Analysis of chromothripsis-associated DNA rearrangements in SHH-MB and AML. (A) Topographical clustering of amplified regions rearranged by chromothripsis. Sim., simulated amplicon distances (P-values are based on 1000 permutations). (B) Simulations of progressive rearrangements segregate from the actual data in terms of mean excess in copy-number compared to unaffected regions. (C) Rearrangement formation mechanisms analysis. Polymorphic genomic structural variants detected in the germline are shown for comparison. P-values, indicating significant differences between the distributions of inferred formation mechanisms, are based on Chi-square tests.

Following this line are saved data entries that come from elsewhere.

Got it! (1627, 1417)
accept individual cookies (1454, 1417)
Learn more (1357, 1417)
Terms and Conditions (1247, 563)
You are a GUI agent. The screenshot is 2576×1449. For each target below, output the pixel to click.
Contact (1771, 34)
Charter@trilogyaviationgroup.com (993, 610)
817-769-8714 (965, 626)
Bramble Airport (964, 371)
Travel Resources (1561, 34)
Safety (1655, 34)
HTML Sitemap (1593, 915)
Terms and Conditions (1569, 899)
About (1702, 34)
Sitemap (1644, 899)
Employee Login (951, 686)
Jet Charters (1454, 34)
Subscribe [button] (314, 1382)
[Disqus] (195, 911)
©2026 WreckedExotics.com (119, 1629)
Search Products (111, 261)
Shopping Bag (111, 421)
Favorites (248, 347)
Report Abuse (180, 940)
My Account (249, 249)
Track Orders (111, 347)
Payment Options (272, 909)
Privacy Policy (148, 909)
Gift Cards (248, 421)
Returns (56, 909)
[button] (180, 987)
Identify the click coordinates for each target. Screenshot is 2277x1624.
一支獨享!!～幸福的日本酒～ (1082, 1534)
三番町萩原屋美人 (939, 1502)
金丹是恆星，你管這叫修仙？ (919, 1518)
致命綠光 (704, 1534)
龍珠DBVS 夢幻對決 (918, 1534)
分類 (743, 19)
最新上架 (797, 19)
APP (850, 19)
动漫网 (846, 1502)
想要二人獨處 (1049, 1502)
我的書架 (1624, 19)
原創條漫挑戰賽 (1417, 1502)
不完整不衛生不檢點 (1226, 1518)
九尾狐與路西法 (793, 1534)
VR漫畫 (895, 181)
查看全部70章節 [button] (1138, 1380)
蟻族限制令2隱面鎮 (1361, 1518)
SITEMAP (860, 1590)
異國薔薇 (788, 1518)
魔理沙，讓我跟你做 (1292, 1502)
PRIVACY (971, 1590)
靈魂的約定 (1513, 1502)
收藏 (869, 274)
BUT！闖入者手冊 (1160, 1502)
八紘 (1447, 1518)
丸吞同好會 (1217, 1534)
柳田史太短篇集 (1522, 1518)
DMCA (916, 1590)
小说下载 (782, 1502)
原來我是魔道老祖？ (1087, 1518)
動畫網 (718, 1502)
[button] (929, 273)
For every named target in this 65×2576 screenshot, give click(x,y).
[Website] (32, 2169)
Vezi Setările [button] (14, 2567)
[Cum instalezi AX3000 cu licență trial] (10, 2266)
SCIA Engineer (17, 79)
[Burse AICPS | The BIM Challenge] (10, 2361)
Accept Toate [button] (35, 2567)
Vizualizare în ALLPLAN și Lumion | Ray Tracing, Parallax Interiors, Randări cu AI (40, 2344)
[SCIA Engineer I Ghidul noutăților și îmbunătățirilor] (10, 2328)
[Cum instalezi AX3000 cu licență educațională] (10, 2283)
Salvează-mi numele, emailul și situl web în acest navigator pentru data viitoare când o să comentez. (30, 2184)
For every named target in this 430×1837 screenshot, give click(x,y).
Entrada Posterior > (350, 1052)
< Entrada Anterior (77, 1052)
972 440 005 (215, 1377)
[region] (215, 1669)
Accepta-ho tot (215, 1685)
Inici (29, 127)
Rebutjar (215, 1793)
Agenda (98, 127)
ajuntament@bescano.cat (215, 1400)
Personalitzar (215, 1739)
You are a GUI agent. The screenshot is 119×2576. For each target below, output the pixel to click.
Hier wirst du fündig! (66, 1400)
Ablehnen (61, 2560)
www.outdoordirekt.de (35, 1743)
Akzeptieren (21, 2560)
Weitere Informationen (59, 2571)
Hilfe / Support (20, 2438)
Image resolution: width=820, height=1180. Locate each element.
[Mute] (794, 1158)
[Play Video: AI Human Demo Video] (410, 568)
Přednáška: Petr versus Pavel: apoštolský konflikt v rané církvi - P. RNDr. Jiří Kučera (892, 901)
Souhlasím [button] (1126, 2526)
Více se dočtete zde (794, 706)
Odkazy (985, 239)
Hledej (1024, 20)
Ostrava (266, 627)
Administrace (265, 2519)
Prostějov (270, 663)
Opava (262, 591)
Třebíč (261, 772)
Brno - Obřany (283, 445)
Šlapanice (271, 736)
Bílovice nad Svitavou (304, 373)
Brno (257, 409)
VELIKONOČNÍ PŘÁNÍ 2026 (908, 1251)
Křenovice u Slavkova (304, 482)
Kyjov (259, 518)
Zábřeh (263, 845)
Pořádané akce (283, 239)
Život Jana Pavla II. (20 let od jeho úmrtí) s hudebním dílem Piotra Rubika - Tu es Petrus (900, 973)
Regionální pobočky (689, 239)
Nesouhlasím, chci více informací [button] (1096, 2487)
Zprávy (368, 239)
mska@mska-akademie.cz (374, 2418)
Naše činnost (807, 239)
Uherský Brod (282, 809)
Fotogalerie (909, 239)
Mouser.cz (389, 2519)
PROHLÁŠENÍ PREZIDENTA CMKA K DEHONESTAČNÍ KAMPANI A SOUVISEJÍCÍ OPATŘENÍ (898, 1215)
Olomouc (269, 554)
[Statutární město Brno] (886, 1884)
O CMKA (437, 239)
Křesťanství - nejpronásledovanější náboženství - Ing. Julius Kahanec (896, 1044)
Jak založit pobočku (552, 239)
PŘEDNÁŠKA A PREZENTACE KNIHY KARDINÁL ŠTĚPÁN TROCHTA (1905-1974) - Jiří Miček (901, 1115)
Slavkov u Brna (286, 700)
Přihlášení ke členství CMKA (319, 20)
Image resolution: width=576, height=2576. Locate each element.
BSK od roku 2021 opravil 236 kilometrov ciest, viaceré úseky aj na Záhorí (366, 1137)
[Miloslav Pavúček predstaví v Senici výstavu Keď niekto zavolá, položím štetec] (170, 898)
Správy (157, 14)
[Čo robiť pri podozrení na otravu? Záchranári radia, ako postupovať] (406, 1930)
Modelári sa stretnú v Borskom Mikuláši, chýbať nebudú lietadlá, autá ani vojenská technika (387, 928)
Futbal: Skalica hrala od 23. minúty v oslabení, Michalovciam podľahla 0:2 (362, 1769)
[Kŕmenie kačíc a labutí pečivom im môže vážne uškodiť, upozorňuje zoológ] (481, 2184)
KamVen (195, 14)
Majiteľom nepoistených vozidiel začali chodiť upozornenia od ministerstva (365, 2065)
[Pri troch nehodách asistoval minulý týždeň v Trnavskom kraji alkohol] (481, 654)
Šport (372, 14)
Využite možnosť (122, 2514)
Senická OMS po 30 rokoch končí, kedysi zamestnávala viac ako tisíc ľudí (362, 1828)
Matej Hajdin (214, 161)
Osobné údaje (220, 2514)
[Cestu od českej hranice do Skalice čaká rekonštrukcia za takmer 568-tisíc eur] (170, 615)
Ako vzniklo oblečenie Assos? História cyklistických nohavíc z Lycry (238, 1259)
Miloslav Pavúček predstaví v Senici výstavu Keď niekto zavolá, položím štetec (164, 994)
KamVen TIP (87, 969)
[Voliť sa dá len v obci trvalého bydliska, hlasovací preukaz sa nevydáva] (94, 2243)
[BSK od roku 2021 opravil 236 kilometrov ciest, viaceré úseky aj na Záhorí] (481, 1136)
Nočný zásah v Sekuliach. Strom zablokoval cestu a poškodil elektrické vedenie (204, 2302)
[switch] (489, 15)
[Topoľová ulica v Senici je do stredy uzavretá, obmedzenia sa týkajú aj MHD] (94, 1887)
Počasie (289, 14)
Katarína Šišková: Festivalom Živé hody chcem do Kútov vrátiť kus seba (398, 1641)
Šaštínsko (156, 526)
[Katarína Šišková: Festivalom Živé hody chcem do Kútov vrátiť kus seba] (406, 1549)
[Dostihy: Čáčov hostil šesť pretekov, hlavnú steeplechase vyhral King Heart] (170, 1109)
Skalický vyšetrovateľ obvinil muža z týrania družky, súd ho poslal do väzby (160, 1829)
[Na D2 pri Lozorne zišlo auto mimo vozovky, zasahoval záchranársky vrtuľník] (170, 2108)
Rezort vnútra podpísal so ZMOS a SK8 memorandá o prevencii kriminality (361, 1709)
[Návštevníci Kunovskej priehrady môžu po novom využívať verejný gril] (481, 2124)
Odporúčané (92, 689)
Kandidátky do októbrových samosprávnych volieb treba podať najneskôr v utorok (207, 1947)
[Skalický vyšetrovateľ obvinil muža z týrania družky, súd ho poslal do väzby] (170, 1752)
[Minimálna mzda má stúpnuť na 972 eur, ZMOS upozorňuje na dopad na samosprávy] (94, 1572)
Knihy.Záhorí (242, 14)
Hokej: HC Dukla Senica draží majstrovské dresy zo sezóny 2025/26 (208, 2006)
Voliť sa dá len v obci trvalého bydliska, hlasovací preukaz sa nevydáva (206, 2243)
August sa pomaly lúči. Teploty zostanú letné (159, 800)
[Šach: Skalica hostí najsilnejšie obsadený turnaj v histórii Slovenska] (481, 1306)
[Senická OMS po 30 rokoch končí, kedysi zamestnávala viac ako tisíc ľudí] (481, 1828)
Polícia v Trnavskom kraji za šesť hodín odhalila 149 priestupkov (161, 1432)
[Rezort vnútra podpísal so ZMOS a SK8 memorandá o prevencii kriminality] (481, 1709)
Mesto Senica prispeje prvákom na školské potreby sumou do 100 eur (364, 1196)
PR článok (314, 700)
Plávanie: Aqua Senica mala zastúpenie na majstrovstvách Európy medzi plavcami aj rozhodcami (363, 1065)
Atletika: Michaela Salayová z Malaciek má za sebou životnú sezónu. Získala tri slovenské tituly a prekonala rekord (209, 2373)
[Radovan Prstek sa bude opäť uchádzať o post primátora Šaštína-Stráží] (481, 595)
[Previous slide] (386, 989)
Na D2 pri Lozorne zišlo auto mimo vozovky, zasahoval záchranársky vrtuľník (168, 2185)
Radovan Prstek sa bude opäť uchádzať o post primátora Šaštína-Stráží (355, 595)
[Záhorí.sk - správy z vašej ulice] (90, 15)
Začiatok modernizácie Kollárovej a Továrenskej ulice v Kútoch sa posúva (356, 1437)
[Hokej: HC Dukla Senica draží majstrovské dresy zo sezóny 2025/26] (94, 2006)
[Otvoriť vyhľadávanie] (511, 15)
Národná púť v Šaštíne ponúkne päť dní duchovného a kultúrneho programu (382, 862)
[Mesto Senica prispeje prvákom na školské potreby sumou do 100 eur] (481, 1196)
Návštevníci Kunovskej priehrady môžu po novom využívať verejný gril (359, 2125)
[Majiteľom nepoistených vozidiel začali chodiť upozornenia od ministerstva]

VNTR, expansion or shrinkage of regions with variable number of tandem repeats; MEI, mobile element insertions; NAHR, non-allelic homologous recombination (other abbreviations: see main text). (D) Somatically acquired TP53 mutations are linked with the occurrence of chromothripsis in AML. Black filled circles: AMLs with chromothripsis. Gray open circles: AMLs without chromothripsis. Example copy-number profiles are available as Data S2, and a detailed summary of the AML data is in Table S5. (E) Cancer gene enrichment in association with chromothripsis in SHH-MBs, analyzed by deep sequencing, and AMLs, analyzed by SNP arrays. Regions hemizygously deleted (‘lost’), gained, and highly (>10-fold) amplified as a consequence of chromothripsis were separately analyzed. No genes displayed high-level amplification in AML in association with chromothripsis (‘NA’). ‘*’significant based on Fisher’s exact test.

Figure 6

New model linking TP53 mutation status to catastrophic DNA rearrangements. Related references: ¹Tabori et al. (2007); ²Tusell et al. (2010); ³Meyerson and Pellman (2011); ⁴Vogelstein et al. (2000); ⁵Dahm-Daphi et al. (2005).